[Document segment start]

YARMOUTH — Nearly 15 years ago, four little girls from Yarmouth wrote a message, put it in a thick green bottle, threw it into the ocean and hoped for a response.

After a few years, the girls moved away from Maine, grew up and forgot about their message – until last week, when they learned that 8-year-old twin girls and their little sister found the bottle on the beach in Cohasset, Mass.

The message inside said "Dear Somebody, We live in Maine. We want to know if you want to be are pen pal. Are addriss is 7 Royall Pt. Road, Yarmoth, Maine."

Linda Bolster, the Massachusetts girls' day-care provider, said the sisters who found the bottle – twins Annabel and Kyra DeGroat and their 5-year-old sister, Bridgit – wanted to answer the note that was signed "Laura, Pearce, Sara and Paige."

That's when she called her local newspaper, and The Forecaster.

After reading in The Forecaster last week about the bottle, Yarmouth high school senior Miriam Thompson called the newspaper and said her older sisters, Pearce and Paige, were two of the girls who wrote the letter. She said Laura and Sara Kayeum were the other two girls.

She would have been about 4 when the girls wrote the letter, Thompson said.

"Pearce is going to be so excited to hear about this," she said. "This is such a great story."

When Pearce was contacted last Friday in New York City, she said the memory of those days made her really happy.

"That story couldn't have come at a better time," she said. "It has been really stressful in New York, and this memory brought some light to my day."

[Document segment end]
[Dataset excerpts start]

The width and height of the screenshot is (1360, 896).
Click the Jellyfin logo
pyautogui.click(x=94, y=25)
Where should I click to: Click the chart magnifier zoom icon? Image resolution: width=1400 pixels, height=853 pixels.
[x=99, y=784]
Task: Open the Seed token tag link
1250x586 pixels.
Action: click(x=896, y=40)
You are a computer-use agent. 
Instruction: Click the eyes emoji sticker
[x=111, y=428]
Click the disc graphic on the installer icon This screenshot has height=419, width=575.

[Dataset excerpts end]

What is needed:
In the article above about the message in a bottle, which two of the letter's writers does Miriam Thompson say are her older sisters?

Answer:
Pearce and Paige.